“Все неразрешимые исторические противоречия человеческой природы” — формулирует Инквизитор главную тему всего исторического процесса. Именно это и становилось предметом объявленного умами эпохи процесса “переоценки всех ценностей”, главной из которых и был человек. Презрение к человеку и утопия о человеке были полюсами процесса. Тема глядела в XX век. Инквизитор Христу возвращал его высокое понятие о человеке как утопию: “Но вот ты теперь увидел этих „свободных” людей”. Поэма как произведение Ивана Карамазова — антиутопия, как произведение Достоевского — антиантиутопия. В самом конце уже века на поэму была выразительная реакция — собственная антиутопия Константина Леонтьева в пику утопии Достоевского с его “всемирной любовью” и в поддержку антиутопии Инквизитора (и Ивана). В предсмертных письмах Розанову, только что напечатавшему книгу свою о “легенде”, Леонтьев пророчил — пророчил злорадно (это слово в обоих образовавших его значениях здесь подходит, поскольку он своеобразно приветствовал эту будущую картину) — неминуемый скорый социализм как “грядущее рабство” и рисовал с известным удовольствием картину “хронических жестокостей, без которых нельзя ничего из человеческого материала надолго построить”. Такова была его окончательная оценка “человеческого материала”. “И Великому Инквизитору позволительно будет, вставши из гроба, показать тогда язык Фед. Мих. Достоевскому. А иначе все будет либо кисель, либо анархия...”29 Исторически Леонтьев оказался прав — в грядущей уже в скором времени нашей истории Инквизитор такой язык Достоевскому показал. И многие из нас могли увидеть это своими глазами. Но могли увидеть и то, что путем “хронических жестокостей” нельзя из человеческого материала что-либо так уж надолго построить.

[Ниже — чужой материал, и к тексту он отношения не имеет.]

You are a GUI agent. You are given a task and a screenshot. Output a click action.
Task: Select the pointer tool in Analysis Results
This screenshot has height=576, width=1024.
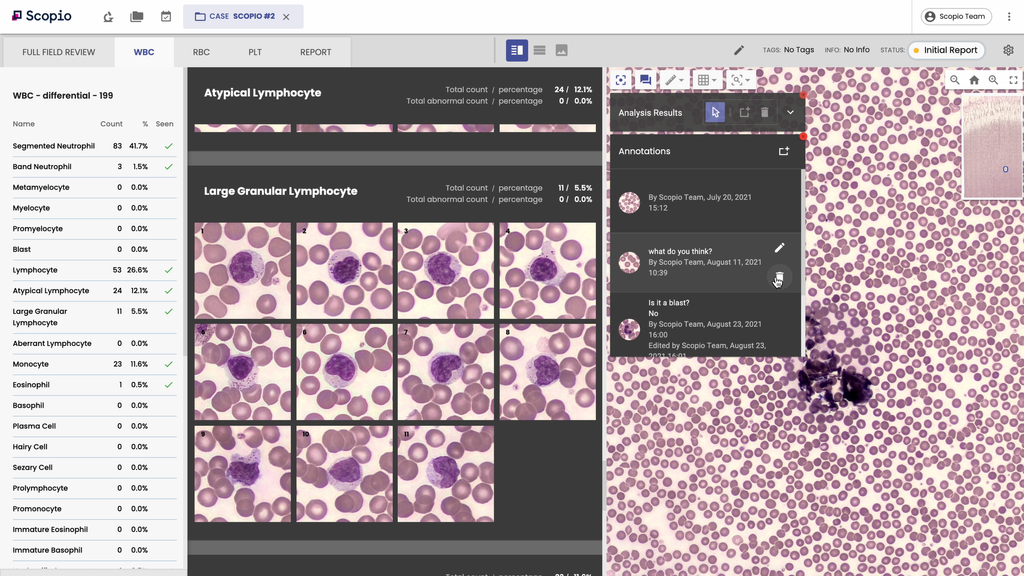click(x=714, y=113)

Вождь и масса — это строение будущих в скором времени тоталитарных обществ было открыто в антиантиутопии Достоевского. Народ, превратившийся в безразличную, безразмерную, бесструктурную, атомарно-слитную массу; в ХХ веке кто только не говорил о появлении на арене истории этой новой решающей единицы. “Двуногих тварей миллионы”, рифмуясь недаром с Наполеоном, лишь в истории нового века сполна оформились на исторической сцене. “Народ превратился в массу, и это необратимо”, — описывал в Германии в начале 1930-х годов Романо Гвардини (Гуардини) ситуацию поэмы Ивана Карамазова — Достоевского30. Но если другой европейский мыслитель века в те же годы будет описывать содержание новой эпохи как угрожающее культуре “восстание масс” (Ортега-и-Гасет в 1930 году), то Гвардини положит силы на сочувственное понимание нового “человека массы” и даже его религиозно-философскую реабилитацию (в своей главной книге, уже после второй всеобщей войны, — “Конец Нового времени”, 1950).
А возвращаясь ко временам Достоевского, с ним рядом Леонтьев, уже помянутый, мечтает о “великом вожде”; Леонтьев в конце своего XIX столетия романтически страдал от недостатка ярких личностей, ярких в добре или зле, представляя их наподобие трагических героев Шекспира. “Великий вождь, могучий диктатор”, писал он с определенной надеждой, может явиться “только на почве социализма”31. В будущем веке такие вожди на этой почве явились, но что бы сказал футуролог-романтик, когда бы увидел этих людей и дела их воочию... “Человеческий материал” и “великий вождь” — так видел он будущие структуры и ставку свою на вождя и диктатора понимал как ставку на красоту, надеясь на эстетическую компенсацию, какую явят будущему человечеству несколько ярких фигур, пусть тиранов, за счет “материала”.